Le ragioni di tale crisi sono molteplici e complesse. E ovviamente variano da caso a caso, con contesti almeno in parziale controtendenza, per esempio un certo dinamismo multilaterale in Africa. Ma volendo semplificare, tre paiono essere le macro cause che hanno interrotto il cammino - ritenuto irreversibile nell'euforia che accompagnò la fine della Guerra Fredda - verso forme di cooperazione sempre più estese e profonde, riflesso di una sempre maggiore interdipendenza.

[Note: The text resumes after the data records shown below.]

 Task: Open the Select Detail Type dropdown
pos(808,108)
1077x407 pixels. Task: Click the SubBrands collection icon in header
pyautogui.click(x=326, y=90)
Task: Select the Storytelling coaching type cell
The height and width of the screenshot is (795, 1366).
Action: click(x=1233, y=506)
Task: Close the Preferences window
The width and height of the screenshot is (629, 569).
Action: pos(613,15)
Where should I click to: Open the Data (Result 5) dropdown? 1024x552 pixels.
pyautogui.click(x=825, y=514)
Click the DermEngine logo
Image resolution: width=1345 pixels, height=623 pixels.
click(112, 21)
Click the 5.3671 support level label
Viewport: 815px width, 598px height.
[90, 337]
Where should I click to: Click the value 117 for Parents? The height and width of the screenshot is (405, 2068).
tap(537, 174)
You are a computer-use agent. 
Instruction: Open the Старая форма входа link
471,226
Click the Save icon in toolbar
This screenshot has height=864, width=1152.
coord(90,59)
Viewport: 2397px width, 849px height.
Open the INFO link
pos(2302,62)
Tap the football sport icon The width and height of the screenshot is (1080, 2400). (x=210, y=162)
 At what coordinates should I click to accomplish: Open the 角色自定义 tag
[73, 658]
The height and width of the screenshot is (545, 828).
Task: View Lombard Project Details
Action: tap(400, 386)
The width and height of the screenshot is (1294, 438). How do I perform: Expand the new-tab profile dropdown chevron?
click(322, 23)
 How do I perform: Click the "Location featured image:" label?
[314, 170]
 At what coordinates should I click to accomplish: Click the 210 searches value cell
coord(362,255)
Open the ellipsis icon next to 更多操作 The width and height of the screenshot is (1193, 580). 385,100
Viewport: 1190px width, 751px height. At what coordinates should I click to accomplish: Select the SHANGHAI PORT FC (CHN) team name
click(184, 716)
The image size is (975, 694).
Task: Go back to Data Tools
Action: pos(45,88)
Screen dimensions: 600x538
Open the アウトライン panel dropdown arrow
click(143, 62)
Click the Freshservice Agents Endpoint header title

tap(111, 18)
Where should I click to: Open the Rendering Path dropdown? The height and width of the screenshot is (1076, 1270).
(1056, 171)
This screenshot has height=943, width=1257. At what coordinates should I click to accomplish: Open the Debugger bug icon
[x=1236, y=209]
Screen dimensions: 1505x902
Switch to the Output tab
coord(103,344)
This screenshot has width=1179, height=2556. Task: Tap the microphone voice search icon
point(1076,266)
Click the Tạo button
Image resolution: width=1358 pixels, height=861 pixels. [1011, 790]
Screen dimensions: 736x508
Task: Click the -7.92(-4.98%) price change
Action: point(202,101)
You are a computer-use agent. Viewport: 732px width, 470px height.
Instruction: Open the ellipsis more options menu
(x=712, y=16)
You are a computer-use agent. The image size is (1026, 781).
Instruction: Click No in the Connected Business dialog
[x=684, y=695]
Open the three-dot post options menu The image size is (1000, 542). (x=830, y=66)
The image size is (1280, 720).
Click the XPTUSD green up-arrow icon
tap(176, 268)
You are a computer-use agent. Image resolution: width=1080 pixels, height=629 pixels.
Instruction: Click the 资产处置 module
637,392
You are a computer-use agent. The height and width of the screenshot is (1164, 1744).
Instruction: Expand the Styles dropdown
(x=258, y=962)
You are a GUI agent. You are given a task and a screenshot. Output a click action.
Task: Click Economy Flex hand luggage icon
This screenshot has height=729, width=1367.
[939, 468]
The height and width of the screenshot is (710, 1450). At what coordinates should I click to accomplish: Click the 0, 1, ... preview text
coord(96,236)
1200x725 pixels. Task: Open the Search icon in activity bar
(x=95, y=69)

La prima è stata l’incapacità - o meglio, la mancanza di volontà - di riformare il sistema multilaterale per renderlo più inclusivo. Attori chiave come India, Africa o America Latina, sono ancora esclusi dai centri decisionali dell’ONU. Da qui la nascita di piattaforme alternative come i BRICS, che però hanno finito per frammentare - anziché rafforzare - il multilateralismo.
La seconda ragione, a lungo sottovalutata, è che il principale architetto dell'ordine internazionale del secondo dopoguerra, gli Stati Uniti, si è trasformato negli anni nel suo demolitore. Un gigante alle prese con una crisi della propria leadership, che percepisce le istituzioni internazionali come vincoli imposti da una moltitudine di attori minori decisi a limitarne la libertà d’azione. Questa dinamica è stata esacerbata dalla percezione di un declino economico che ha spinto Washington a rimettere in discussione quella rete di relazioni globali che gli Usa stessi avevano costruito dal 1945 in poi.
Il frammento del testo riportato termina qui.